Cecilia Charlton, Mammoth loop

9 Oct 2021 — 26 Feb 2022
Free & open to all
SPACE Ilford

Exhibition extended until Saturday 26 February.

Gallery open Wednesdays 11am – 5pm, Saturdays 11am – 3pm

An exhibition of textiles co-created with local people exploring Ilford’s rich history, from Roman and Iron age artefacts and the pre-historic mammoth skull discovered in 1864. 

Throughout July and August 2021, Redbridge residents took part in a series of textile-themed workshops, experimenting with a range of techniques such as bargello needlepoint, crewel embroidery, cross-stitch embroidery and different fabric dyeing methods. 

The works created are now on show in the gallery, united into large-scale quilted artworks as a physical manifestation of the social connections made during the time sewing together.

Sponsored by Mercers’ Charitable Foundation.

Cecilia Charlton (b. 1985) is a London-based American artist. She creates technicolour, highly-patterned textile works that question notions of medium by bringing together traditions of painting, craft, abstraction and folk art. Aesthetically revolving around formal references to abstraction, the works’ titles often reveal autobiographical content, such as issues of mortality, sexuality, family relationships and mental health.

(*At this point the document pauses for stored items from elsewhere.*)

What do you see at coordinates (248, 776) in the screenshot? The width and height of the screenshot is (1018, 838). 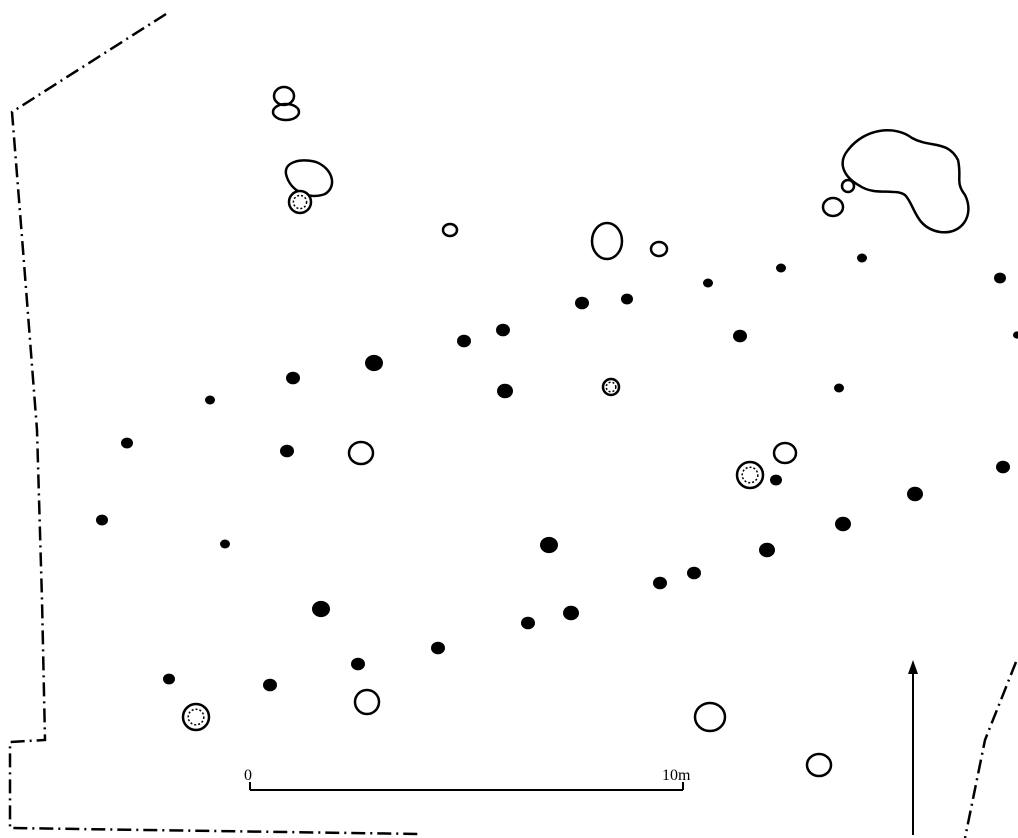 I see `scale-start-label: 0` at bounding box center [248, 776].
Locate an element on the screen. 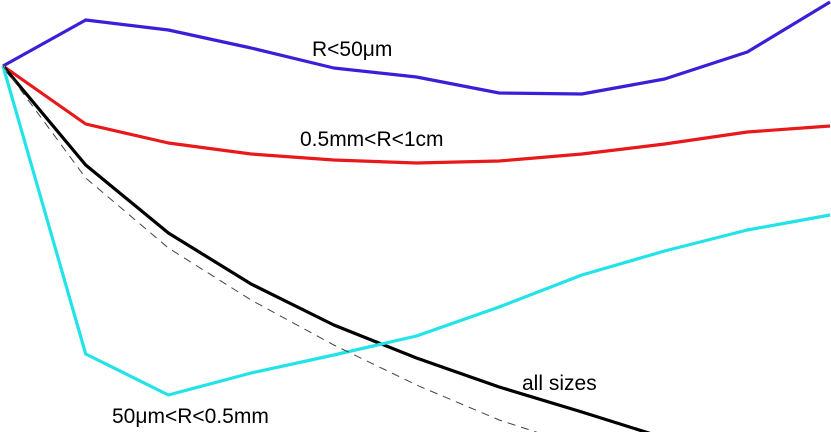 This screenshot has height=432, width=831. series-label: all sizes is located at coordinates (560, 384).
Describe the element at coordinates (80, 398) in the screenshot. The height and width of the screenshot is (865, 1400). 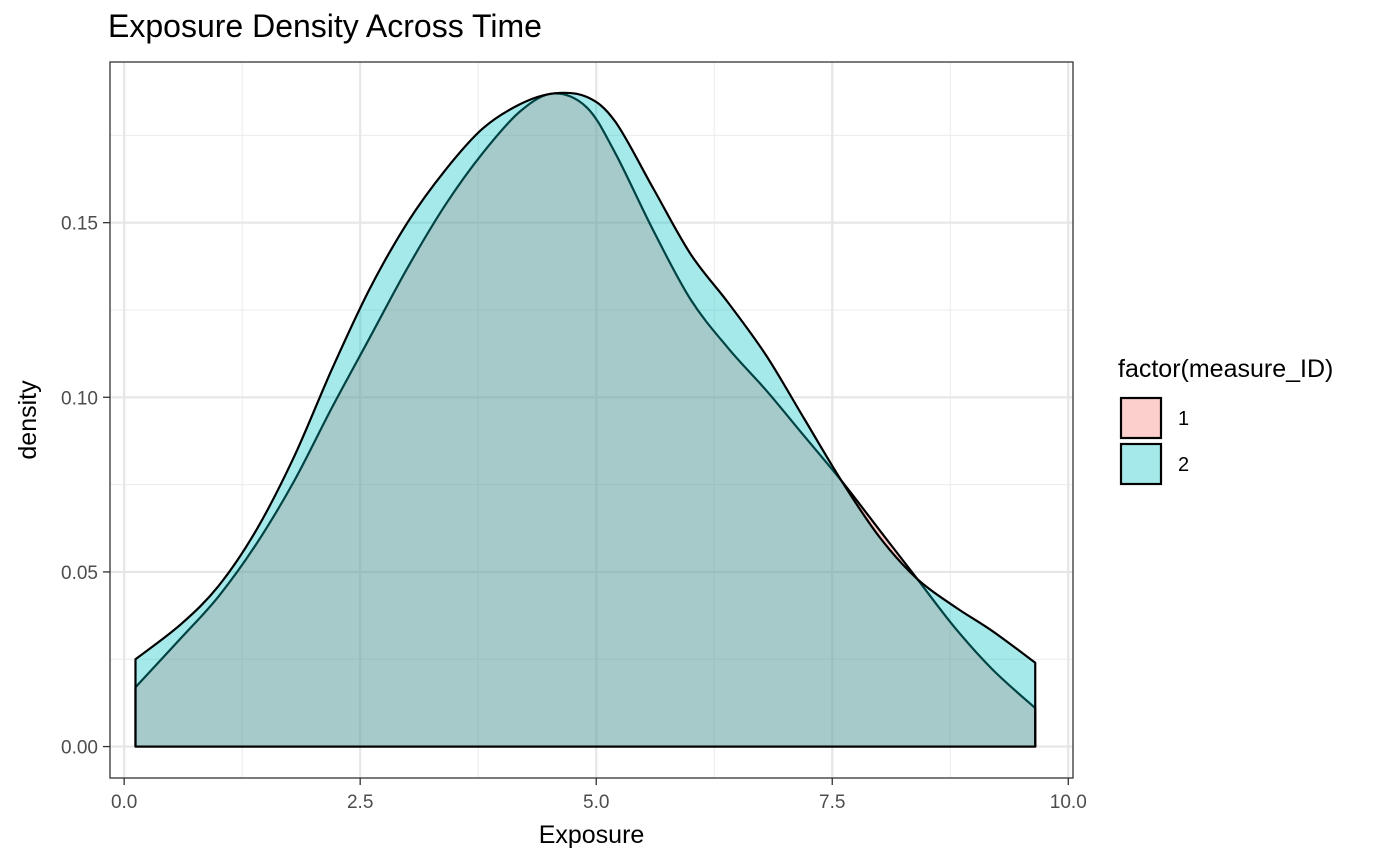
I see `y-tick-label: 0.10` at that location.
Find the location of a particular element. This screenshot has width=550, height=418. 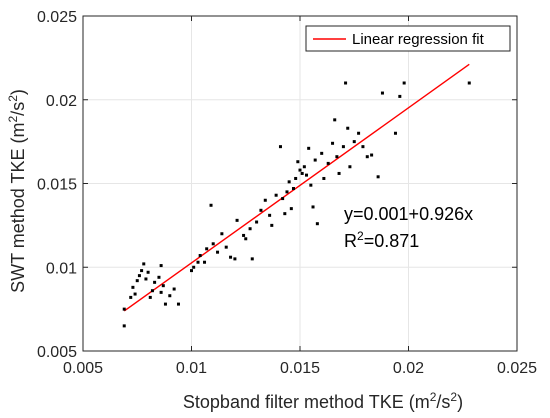

y-axis-title: SWT method TKE (m2/s2) is located at coordinates (17, 191).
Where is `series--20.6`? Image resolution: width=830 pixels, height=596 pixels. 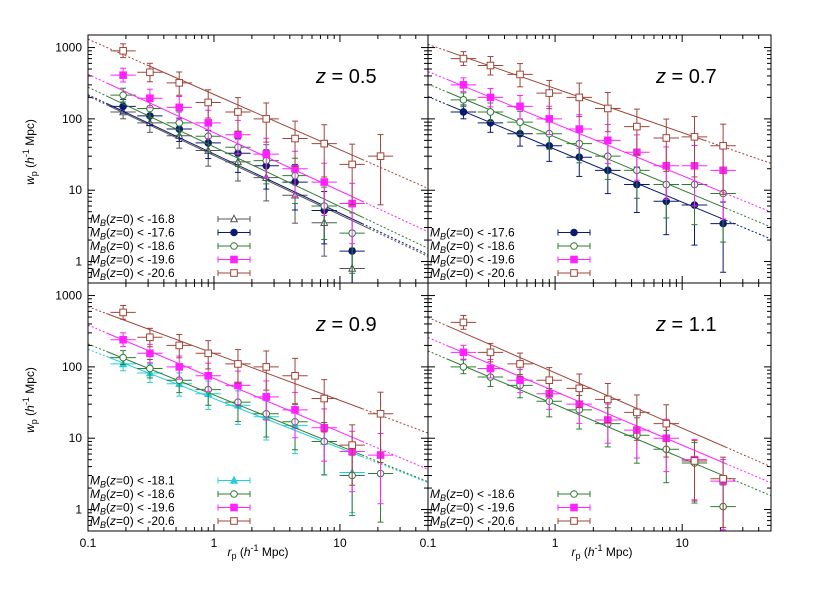 series--20.6 is located at coordinates (258, 395).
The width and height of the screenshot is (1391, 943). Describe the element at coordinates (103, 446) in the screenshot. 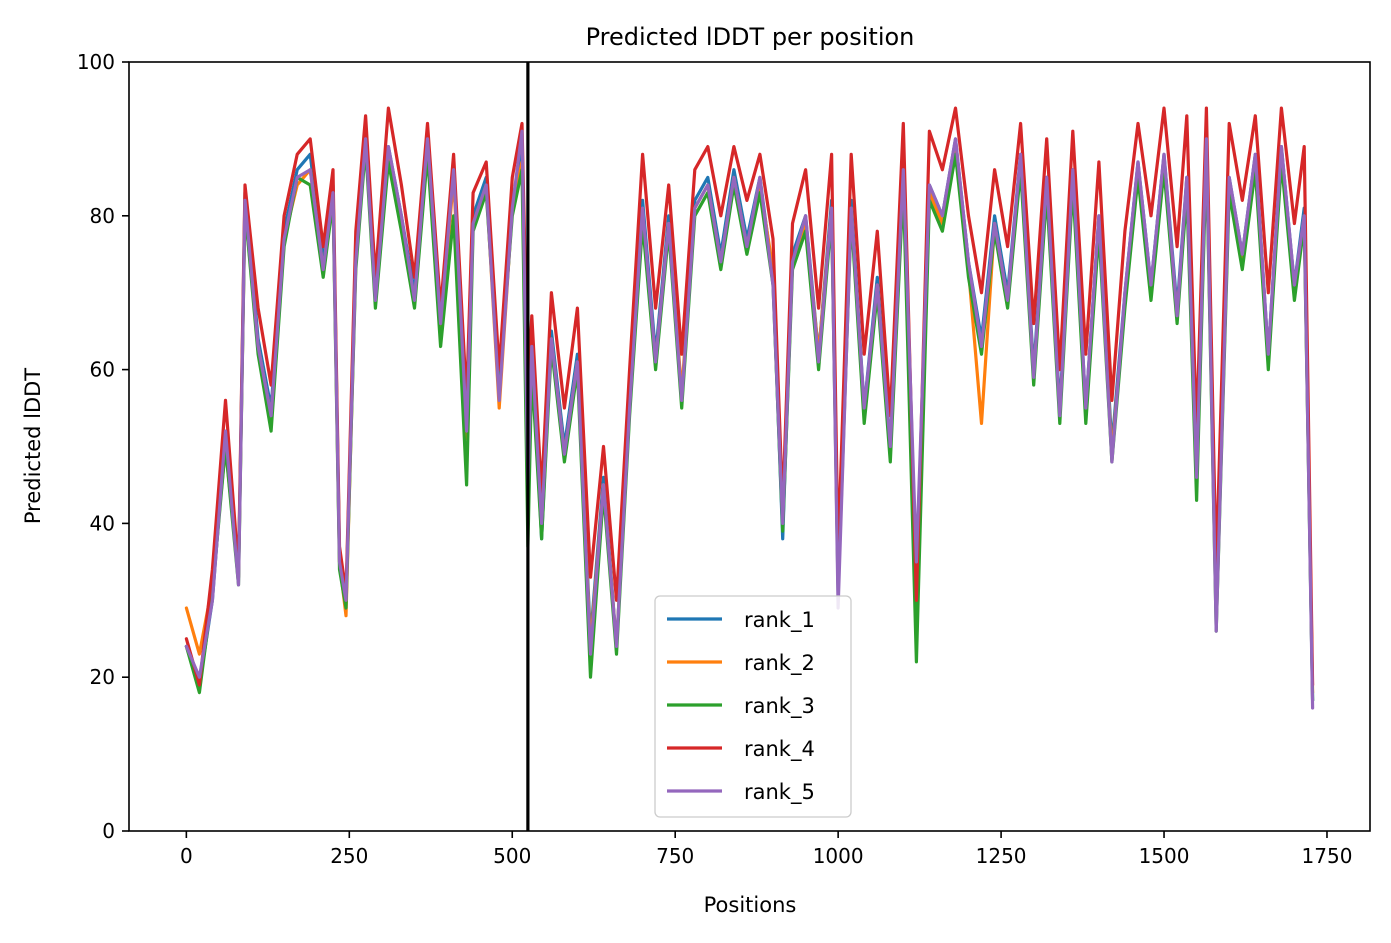

I see `y-axis: 0 20 40 60 80 100` at that location.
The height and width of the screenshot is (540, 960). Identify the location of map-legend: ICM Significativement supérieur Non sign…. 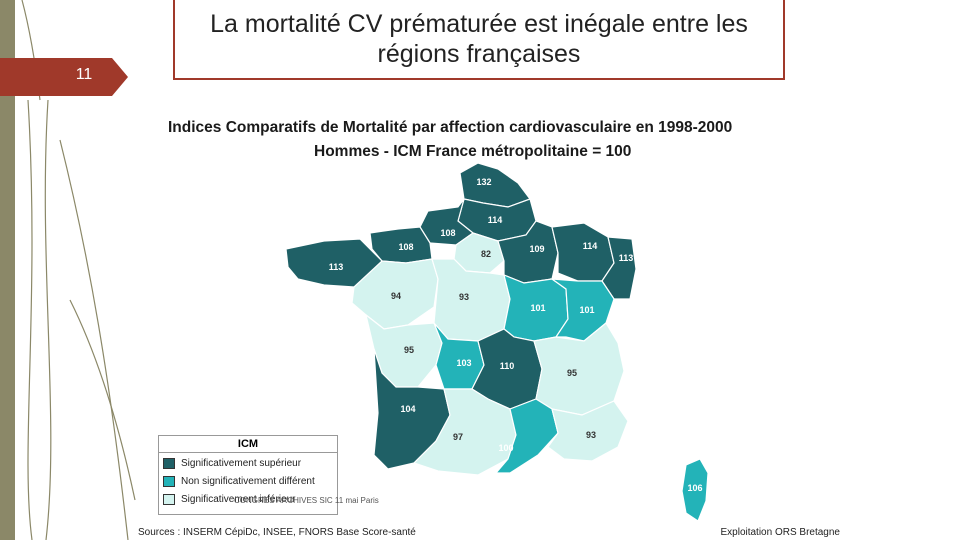
(248, 475).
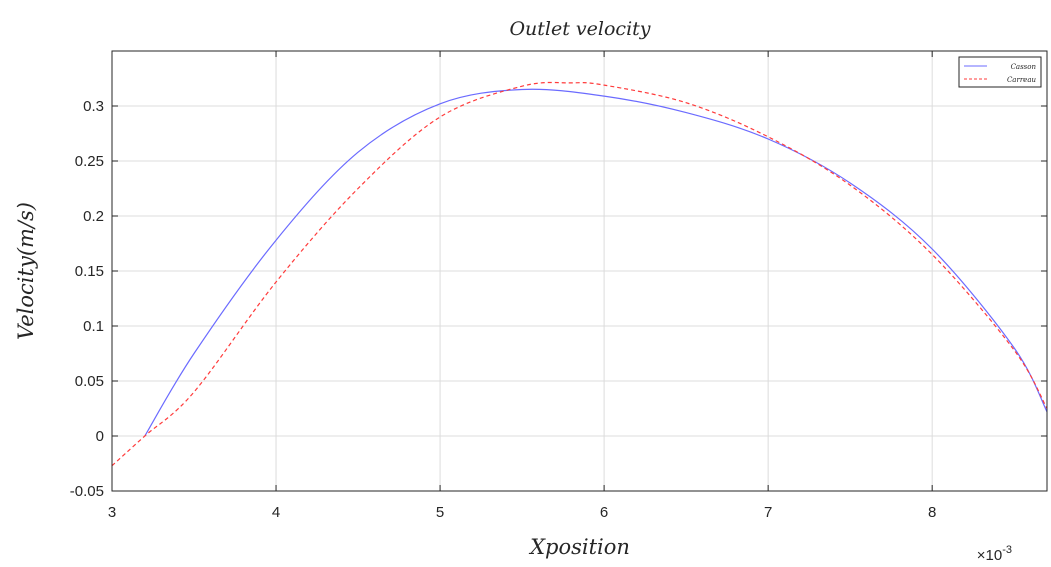  I want to click on x-axis-label: Xposition, so click(579, 547).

Charlton received a BFA Painting in 2015 from Hunter College in NYC and an MA Painting from the Royal College of Art in 2018. She has exhibited in the UK and internationally and recent exhibitions include: Aurora, Candida Stevens Gallery, 2020 (solo); London Art Far: Platform, Candida Stevens Gallery, 2021; Parade, curated by Kris Day, Broadway Gallery, UK, 2019; Tender Touches, curated by Ines Neto dos Santos and Huma Kabakci of Open Space Contemporary, AMP Gallery, London, 2019; Lifeline as Medium, 532 Gallery, NYC, 2018; SURGE: The Eastwing Biennial, Courtauld Institute, London, 2018; Rogue Objects, curated by spaceship, University College London, 2018. Awards include the Jerwood Makers Open 2021, Fulbright UK Scholarship in 2015 (shortlisted), and the Ellen Battel Stockel Fellowship as part of the Yale University Norfolk Residency in 2014.